Segment Start: RECORDS SHOWN

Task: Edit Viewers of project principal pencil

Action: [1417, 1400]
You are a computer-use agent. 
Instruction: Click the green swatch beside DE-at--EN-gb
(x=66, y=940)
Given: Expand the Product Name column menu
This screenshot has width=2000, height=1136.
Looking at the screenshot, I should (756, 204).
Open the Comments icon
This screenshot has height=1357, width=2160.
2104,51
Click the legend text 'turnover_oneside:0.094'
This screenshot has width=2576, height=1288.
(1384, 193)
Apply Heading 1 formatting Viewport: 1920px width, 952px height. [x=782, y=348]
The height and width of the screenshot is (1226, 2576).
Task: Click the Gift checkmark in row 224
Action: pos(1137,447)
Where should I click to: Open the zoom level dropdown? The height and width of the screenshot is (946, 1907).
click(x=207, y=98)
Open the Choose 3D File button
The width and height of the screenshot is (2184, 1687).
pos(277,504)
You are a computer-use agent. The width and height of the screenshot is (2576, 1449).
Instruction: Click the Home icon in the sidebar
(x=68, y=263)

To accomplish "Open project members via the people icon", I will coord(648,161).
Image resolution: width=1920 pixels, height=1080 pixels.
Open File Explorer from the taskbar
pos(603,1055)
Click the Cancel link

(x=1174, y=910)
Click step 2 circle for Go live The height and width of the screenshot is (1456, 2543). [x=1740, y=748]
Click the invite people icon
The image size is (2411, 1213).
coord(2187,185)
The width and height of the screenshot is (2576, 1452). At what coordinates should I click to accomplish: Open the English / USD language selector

Segment End: RECORDS SHOWN

• _WHAT THE TASK ASKS_:
Each line above with the string "computer" should be reported in full.

• _SOLUTION TO THIS PROBLEM_:
You are a computer-use agent. 
You are a computer-use agent. The width and height of the screenshot is (2576, 1449).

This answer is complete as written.